Booth Id:
MATS019
Category:
Materials Science
Year:
2024
Finalist Names:
Mahiba, Samyra (School: Jericho High School)
Abstract:
Nanomedicine is a rapidly growing field, however limited understanding of molecular mechanisms hinders the development of next generation gene-targeting drugs. Ethidium bromide (EB) is a common small-molecule utilized in comparative fluorescence assays, the primary method for determining drug/DNA binding locations. However, no methods in the field offer structural data necessary for visualizing binding interactions. EB can also serve as a model molecule in drug delivery studies due to its structural resemblance to chemotherapeutics such as doxorubicin. Caffeine is known to trigger the release of EB from DNA, demonstrating the potential of DNA for drug delivery.
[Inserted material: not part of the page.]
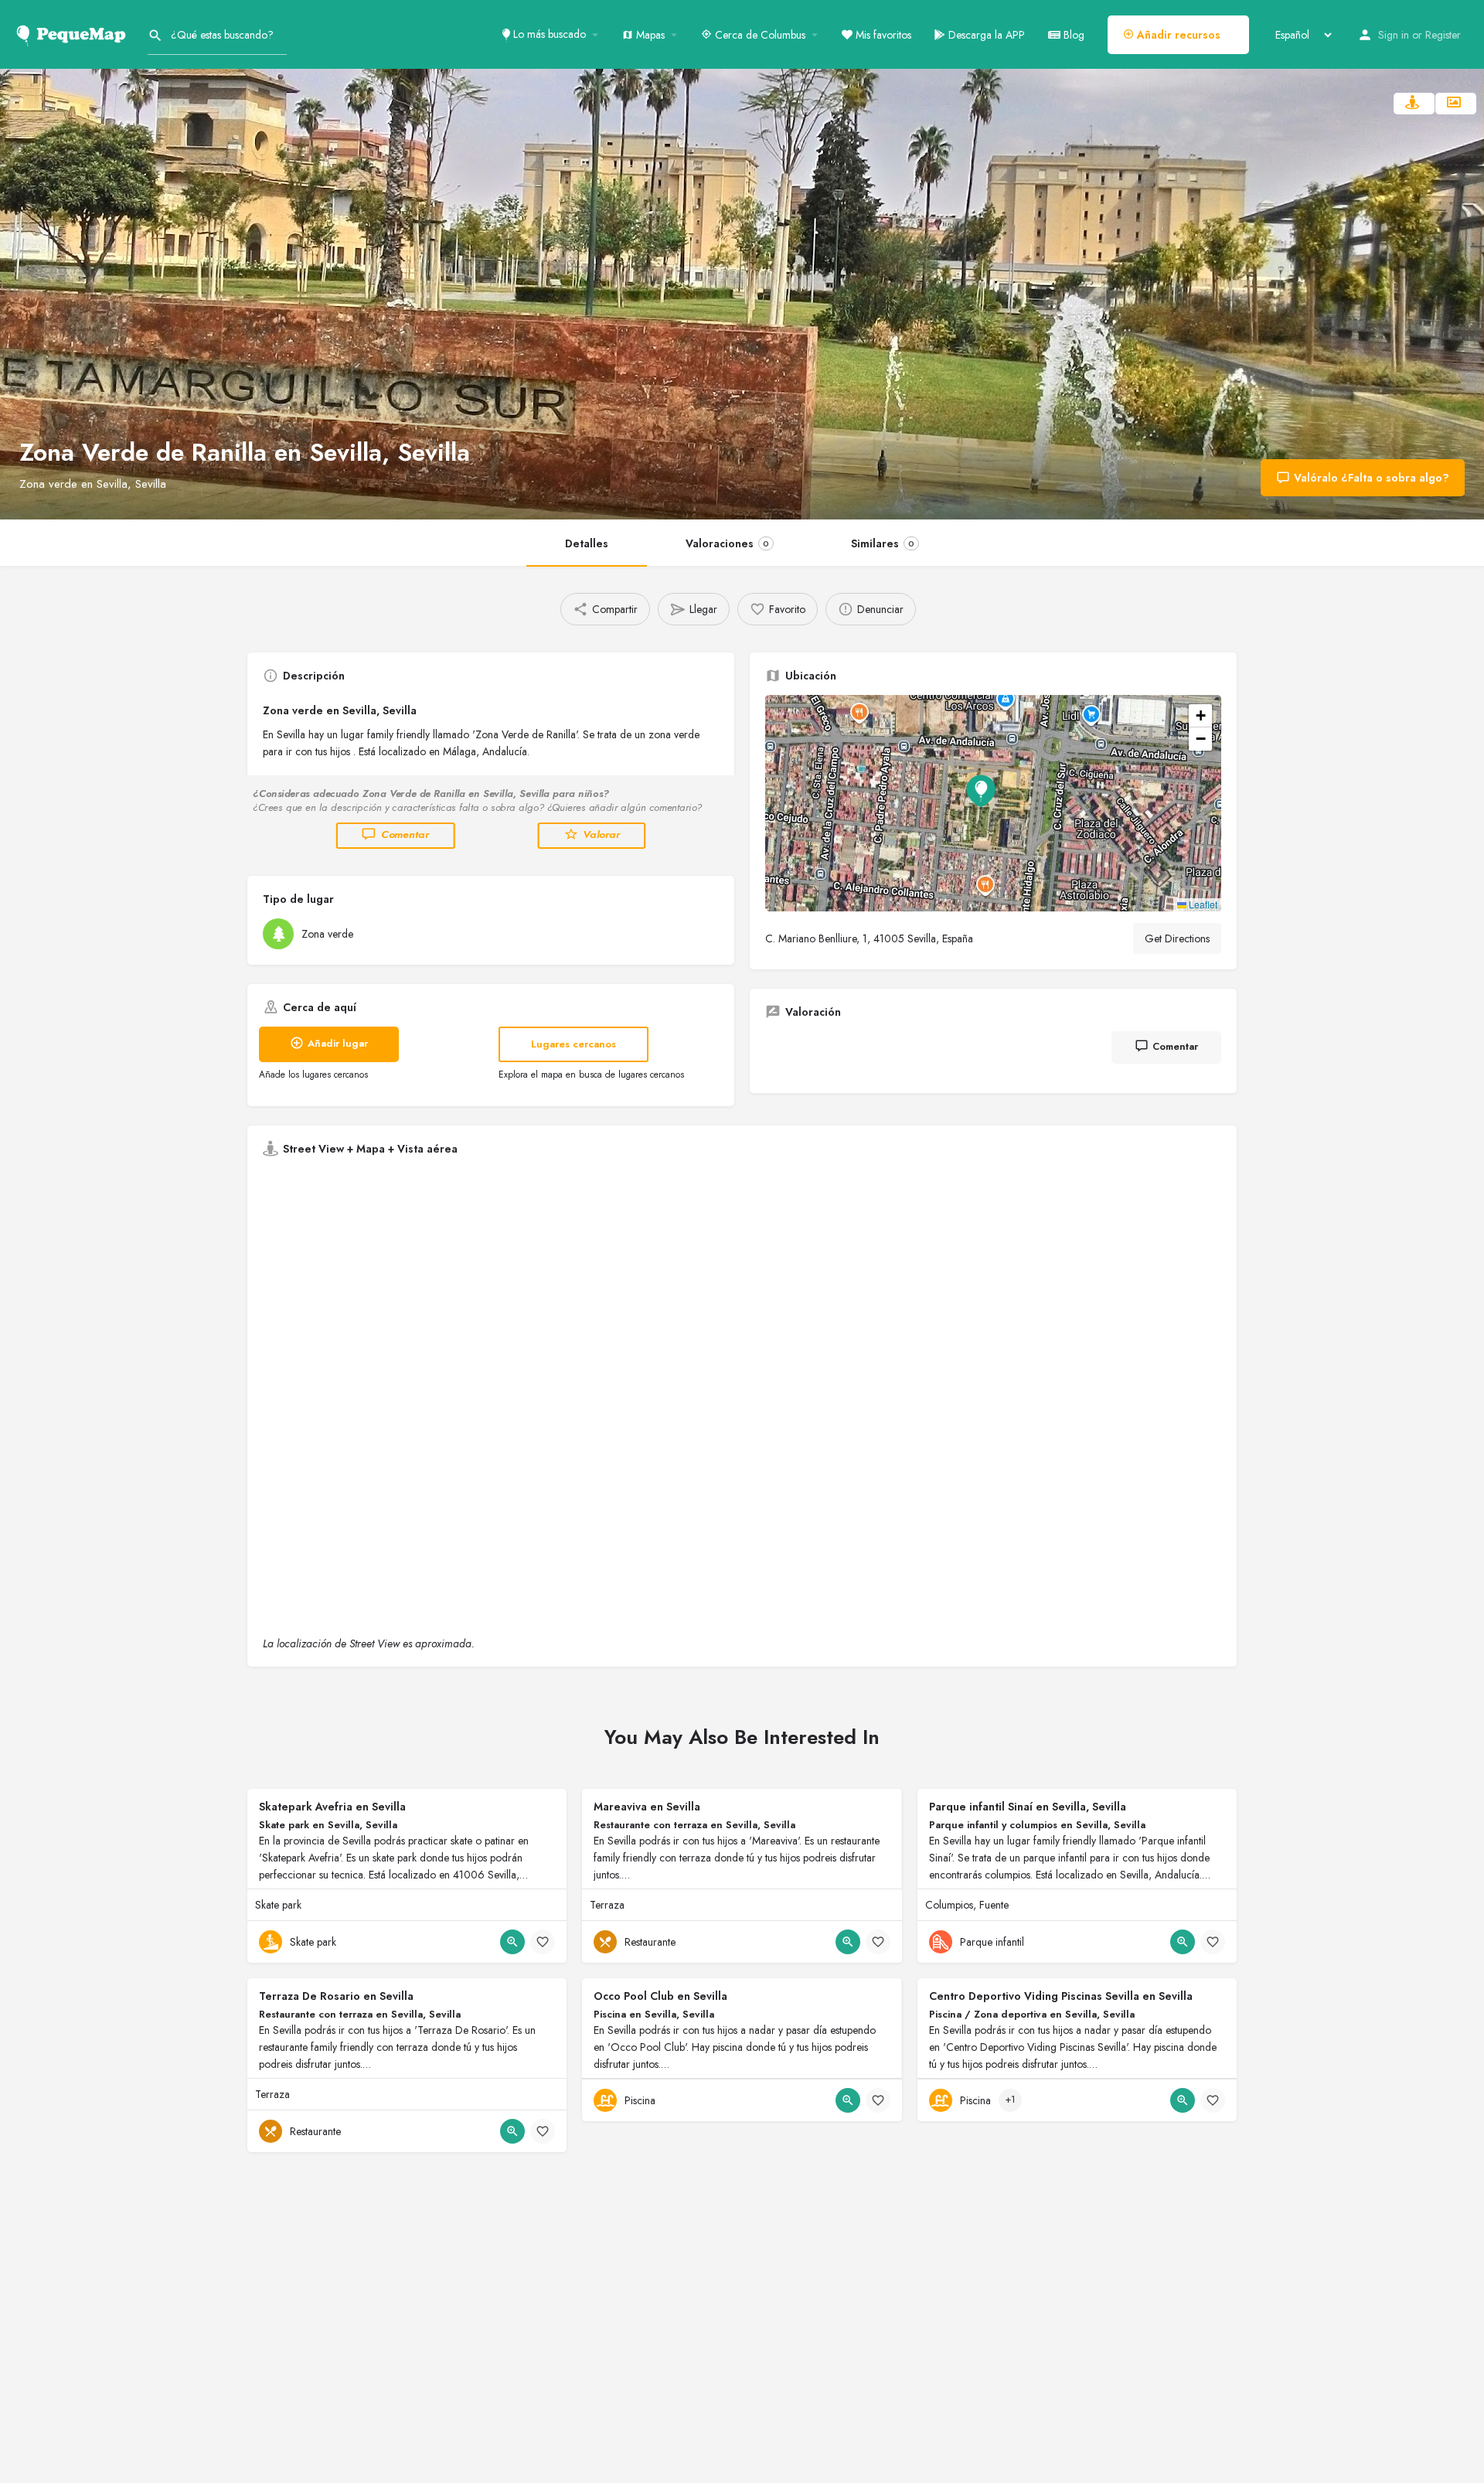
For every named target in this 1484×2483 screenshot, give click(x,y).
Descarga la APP (985, 35)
This study presents DNA crystallography, the creation and diffraction of DNA nanocrystals, both as a novel framework for investigating drug/DNA interactions and functionalization as a nanoscale drug delivery platform. Specifically designed DNA strands were mixed at certain molar ratios and incubated to self propagate into a 3D crystal lattice structure with EB. All crystals were diffracted and data was used to solve crystal structures. EB exhibit signs of being a major/minor groove binder despite previous studies, casting heavy doubt on the accuracy of comparative fluorescence assays that do not account for EB’s non-interbase binding. Caffeine solutions were added to crystals with EB and were then subject to fluorescence imaging to investigate drug release. The increase of crystal fluorescence emission intensity peaks demonstrate signs of caffeine-induced EB release, proving DNA nanocrystals to be a promising platform for nanoscale drug delivery.